No but that's not at all what I'm saying. In fact it's almost the opposite.
I think the term elective dictatorship was coined when Thatcher had a large majority in the 80s, it was also used when Blair had an even larger one in the 90s. The point is that if you have a large enough majority that you can do almost what you want. Now in the UK, with a massive majority you can do a lot, but there are certain things you can't do - or at least, not easily, you can't change it so that you can stay in power for twenty years for example (maybe you technically could, you would need to use the parliament act to change the parliament act and then use that changed act to change how things work, but it would quite hard and it would have to get through parliament twice and the lords twice and so on). But an elective dictatorship does mean that you can do almost what you want... in the UK.

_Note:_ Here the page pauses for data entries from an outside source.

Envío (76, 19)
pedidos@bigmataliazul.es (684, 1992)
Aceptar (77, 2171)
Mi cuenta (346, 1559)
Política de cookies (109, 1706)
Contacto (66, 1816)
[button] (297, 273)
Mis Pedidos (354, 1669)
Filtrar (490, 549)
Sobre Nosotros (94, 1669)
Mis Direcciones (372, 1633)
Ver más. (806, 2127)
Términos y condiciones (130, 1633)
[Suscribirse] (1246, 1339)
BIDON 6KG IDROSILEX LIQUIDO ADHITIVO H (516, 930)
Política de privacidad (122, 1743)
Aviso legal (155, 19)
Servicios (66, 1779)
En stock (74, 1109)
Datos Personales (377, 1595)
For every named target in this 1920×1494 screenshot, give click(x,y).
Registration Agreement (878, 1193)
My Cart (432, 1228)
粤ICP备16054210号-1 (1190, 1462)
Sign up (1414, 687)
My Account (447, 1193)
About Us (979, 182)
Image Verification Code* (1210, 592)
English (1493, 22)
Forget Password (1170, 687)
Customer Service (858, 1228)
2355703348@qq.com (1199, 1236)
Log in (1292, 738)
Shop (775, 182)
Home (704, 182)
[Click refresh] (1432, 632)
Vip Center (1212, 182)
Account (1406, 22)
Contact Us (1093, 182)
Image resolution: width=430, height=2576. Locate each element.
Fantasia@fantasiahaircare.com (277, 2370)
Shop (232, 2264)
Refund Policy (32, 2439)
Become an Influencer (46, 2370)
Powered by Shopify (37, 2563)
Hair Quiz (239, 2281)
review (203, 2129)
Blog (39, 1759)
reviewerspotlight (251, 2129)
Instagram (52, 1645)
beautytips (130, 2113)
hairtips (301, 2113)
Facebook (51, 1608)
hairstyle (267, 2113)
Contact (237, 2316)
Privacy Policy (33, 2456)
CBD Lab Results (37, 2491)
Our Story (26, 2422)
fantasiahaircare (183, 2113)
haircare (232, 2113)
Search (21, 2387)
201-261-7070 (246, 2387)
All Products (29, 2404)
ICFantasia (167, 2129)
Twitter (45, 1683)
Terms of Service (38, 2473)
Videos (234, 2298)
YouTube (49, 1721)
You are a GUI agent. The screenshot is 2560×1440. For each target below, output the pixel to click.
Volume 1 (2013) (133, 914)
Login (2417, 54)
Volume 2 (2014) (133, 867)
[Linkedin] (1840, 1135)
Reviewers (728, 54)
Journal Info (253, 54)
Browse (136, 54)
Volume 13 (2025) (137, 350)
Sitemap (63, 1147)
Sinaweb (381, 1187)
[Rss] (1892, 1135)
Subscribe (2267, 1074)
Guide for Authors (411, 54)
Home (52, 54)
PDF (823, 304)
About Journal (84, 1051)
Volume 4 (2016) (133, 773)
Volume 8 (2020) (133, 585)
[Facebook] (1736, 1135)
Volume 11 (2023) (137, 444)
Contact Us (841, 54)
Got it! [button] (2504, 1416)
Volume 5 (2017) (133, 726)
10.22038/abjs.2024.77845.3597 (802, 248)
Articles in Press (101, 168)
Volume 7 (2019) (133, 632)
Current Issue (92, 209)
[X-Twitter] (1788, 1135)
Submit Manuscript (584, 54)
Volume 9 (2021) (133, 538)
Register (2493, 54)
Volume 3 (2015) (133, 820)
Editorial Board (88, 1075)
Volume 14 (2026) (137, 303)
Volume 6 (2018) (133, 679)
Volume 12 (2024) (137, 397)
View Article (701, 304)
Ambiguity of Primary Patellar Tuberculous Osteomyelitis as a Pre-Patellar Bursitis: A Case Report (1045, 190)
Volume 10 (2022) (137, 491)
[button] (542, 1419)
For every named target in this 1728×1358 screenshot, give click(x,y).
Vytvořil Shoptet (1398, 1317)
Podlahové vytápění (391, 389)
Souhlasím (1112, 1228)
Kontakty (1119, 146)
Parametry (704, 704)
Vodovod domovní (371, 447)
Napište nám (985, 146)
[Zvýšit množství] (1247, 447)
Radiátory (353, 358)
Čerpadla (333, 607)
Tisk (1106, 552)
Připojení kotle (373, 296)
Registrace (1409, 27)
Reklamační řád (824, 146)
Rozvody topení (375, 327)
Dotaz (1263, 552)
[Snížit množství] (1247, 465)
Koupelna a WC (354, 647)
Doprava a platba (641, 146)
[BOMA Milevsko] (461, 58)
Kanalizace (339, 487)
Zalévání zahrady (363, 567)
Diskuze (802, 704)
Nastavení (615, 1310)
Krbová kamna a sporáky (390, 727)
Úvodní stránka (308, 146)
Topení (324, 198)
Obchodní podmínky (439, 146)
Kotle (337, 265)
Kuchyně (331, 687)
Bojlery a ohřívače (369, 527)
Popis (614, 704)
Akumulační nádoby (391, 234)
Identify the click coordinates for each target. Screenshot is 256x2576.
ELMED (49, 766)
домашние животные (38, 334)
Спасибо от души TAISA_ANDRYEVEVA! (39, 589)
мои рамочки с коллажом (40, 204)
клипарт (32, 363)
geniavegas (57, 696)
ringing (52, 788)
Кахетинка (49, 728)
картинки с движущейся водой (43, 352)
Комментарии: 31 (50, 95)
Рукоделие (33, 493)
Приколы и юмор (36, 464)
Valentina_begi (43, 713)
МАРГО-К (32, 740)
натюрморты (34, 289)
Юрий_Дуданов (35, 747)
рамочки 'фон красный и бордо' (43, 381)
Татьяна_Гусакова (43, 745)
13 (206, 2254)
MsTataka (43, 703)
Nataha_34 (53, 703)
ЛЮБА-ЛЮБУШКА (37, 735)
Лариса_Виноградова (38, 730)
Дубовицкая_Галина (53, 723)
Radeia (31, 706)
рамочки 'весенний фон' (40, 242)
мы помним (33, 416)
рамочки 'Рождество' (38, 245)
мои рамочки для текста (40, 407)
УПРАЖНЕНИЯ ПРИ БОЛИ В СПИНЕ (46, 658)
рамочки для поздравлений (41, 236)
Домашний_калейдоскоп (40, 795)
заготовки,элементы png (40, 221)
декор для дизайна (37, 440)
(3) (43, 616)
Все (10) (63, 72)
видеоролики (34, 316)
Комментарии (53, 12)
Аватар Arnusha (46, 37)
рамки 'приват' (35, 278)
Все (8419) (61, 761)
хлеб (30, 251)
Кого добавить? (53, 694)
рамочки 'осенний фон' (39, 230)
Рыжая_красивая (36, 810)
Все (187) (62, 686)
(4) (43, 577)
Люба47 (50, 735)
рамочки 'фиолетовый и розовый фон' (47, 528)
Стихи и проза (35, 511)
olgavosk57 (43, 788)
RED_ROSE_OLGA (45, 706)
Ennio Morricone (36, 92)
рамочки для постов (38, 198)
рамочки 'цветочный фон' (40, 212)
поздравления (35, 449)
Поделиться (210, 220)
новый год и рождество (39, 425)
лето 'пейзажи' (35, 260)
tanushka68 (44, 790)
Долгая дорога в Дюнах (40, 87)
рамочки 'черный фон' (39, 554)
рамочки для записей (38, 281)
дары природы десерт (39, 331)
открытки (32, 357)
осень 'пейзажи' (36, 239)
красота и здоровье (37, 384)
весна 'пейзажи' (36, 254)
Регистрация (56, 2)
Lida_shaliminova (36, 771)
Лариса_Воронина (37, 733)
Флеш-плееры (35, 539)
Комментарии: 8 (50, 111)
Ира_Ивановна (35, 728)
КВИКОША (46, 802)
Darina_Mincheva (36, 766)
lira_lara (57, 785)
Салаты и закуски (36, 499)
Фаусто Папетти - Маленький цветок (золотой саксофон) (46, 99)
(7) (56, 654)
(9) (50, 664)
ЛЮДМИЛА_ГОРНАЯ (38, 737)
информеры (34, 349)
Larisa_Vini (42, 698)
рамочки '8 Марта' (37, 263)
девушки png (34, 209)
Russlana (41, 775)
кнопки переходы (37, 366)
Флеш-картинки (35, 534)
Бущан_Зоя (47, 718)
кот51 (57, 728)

And to my mind, it seems that in the US if you have someone like Trump who has a majority in the senate and appoints his own head of the DOJ, his own judges and so on, then it turns out that the checks and balances that are supposed to hold the president to account don't work. The results of an elective dictatorship are even worse.
I reckon it looks similar in Hungary. But obviously I don't know. That's what I'm asking. Am I right in saying that last week he needed 4/5 to vote for it and lost but he brought it back this week and with the second attempt only needed 2/3?